Target pointing data:
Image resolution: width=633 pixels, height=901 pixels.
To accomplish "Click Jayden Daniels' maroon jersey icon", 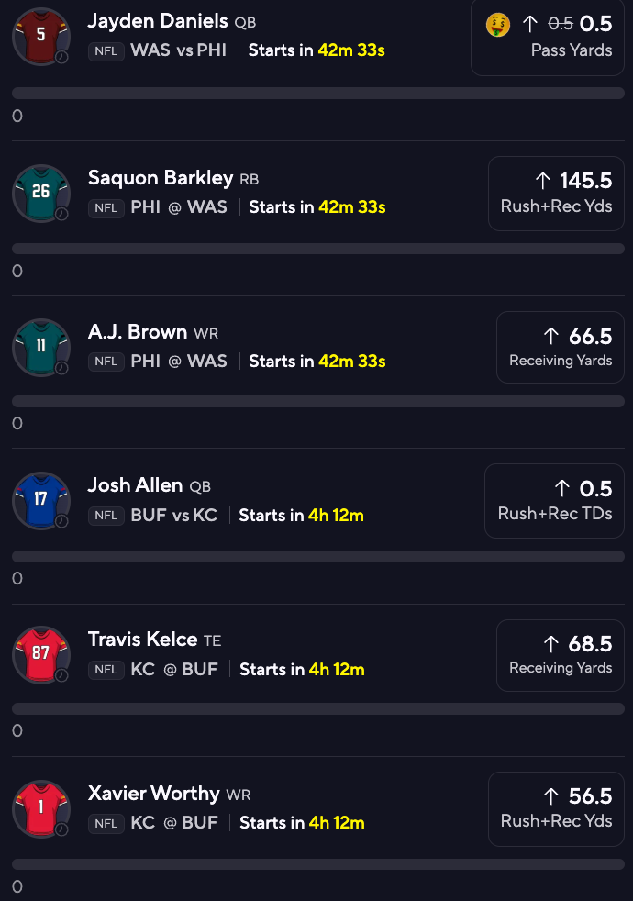I will 40,37.
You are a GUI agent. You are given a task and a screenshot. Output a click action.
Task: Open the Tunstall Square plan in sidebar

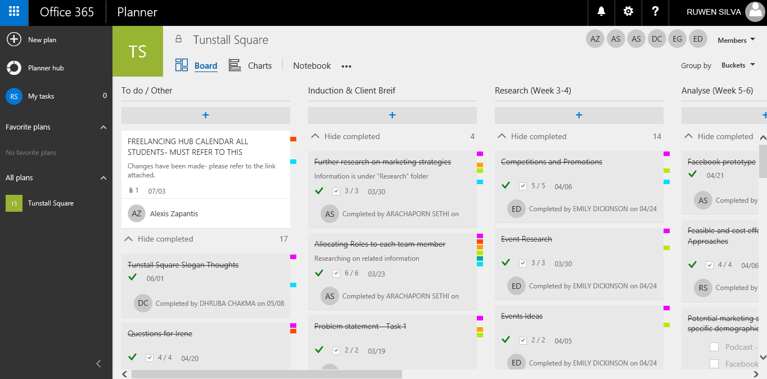(x=51, y=203)
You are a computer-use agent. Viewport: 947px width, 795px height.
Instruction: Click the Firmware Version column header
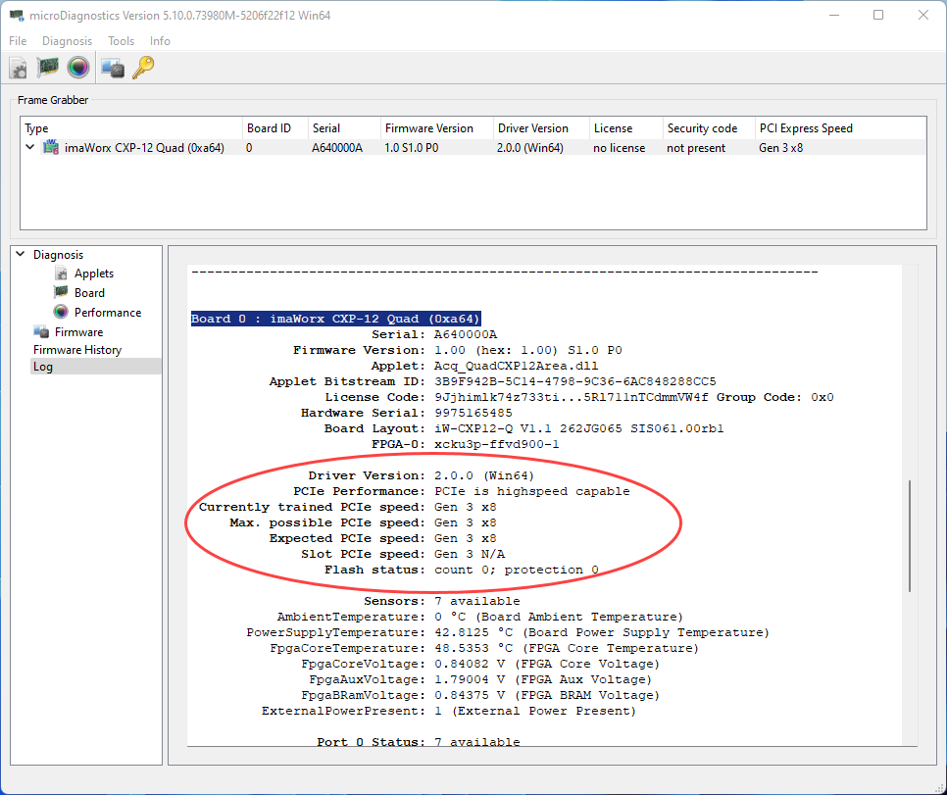coord(428,128)
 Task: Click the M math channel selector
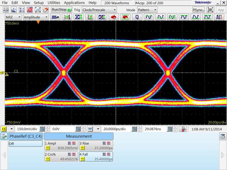point(90,129)
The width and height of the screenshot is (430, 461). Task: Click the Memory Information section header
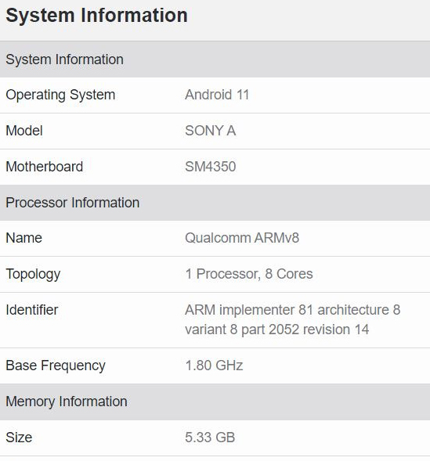[x=215, y=402]
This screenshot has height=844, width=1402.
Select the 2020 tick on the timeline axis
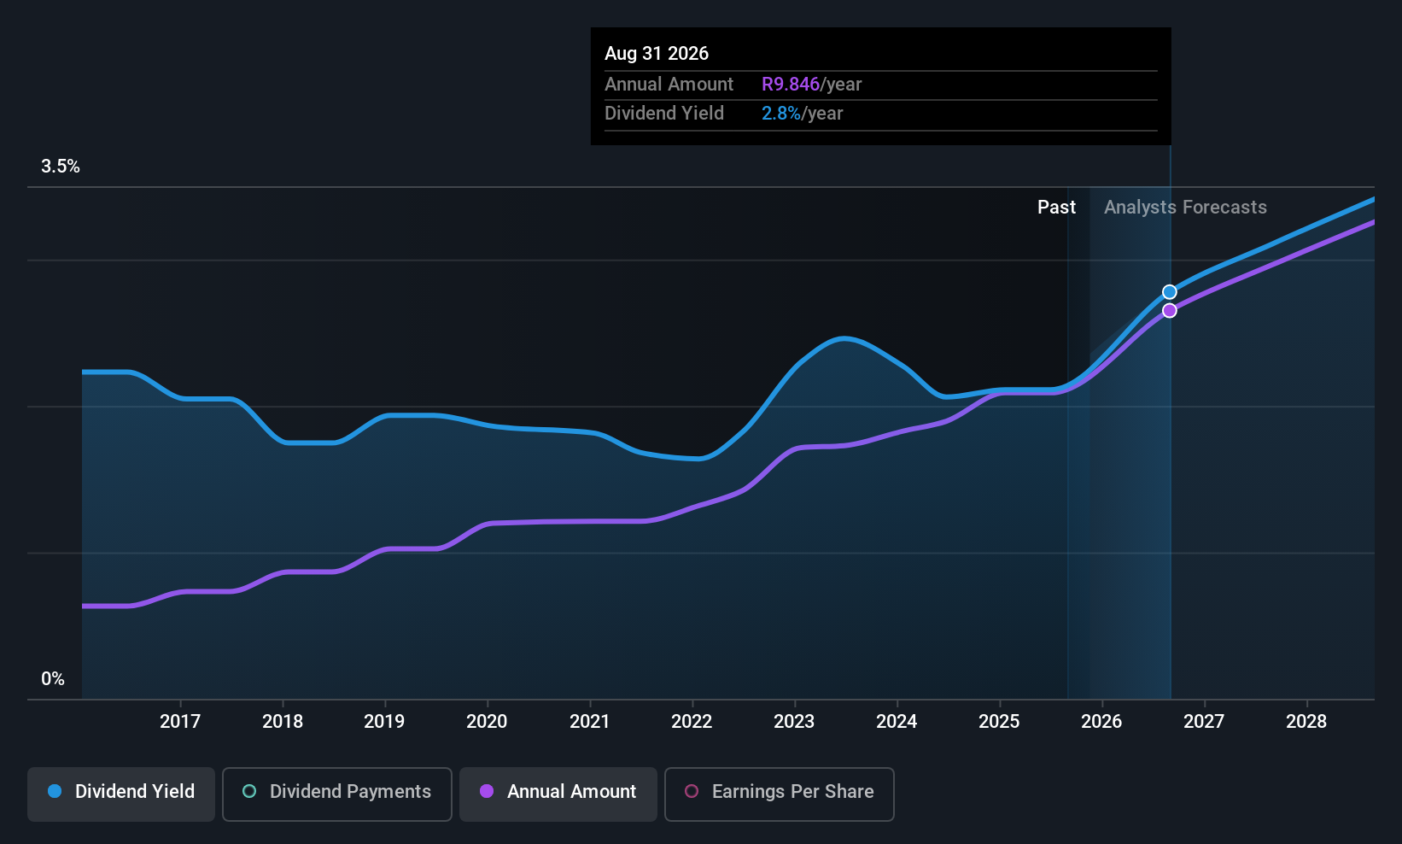[x=487, y=722]
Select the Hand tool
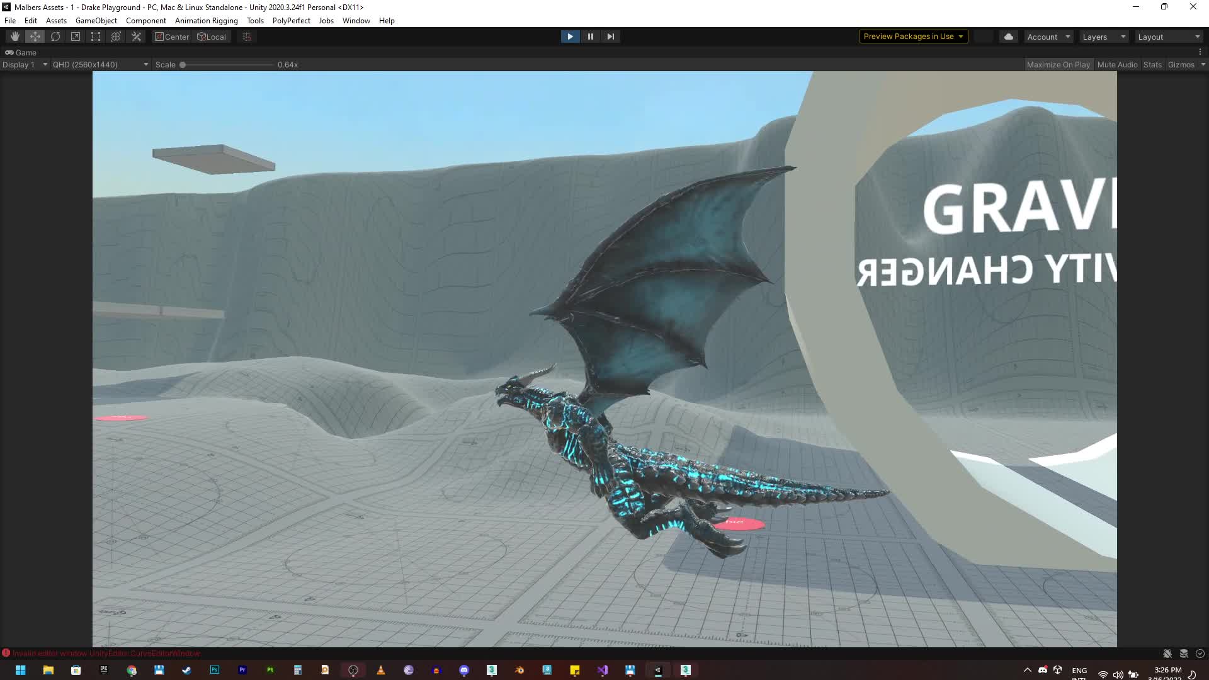This screenshot has height=680, width=1209. pos(14,37)
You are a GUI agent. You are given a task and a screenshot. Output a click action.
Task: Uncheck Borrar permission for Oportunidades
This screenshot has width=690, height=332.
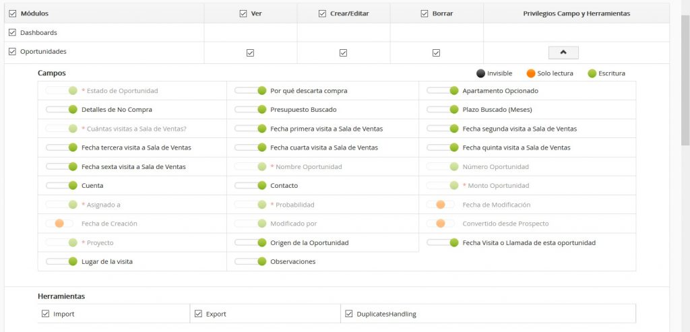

Job:
Reproduce the items from the line containing "This screenshot has height=844, width=1402." through the end of the items, changing "Hand" to "Zoom" and leaving everything else as it is. Omit the pictures from your answer.

Exercise output:
This screenshot has height=844, width=1402.
Select the 2020 tick on the timeline axis
[x=487, y=722]
Select the Zoom tool
This screenshot has height=680, width=1209. pos(14,37)
You are a GUI agent. You are given a task and a screenshot. Output a click action.
Task: Uncheck Borrar permission for Oportunidades
This screenshot has width=690, height=332.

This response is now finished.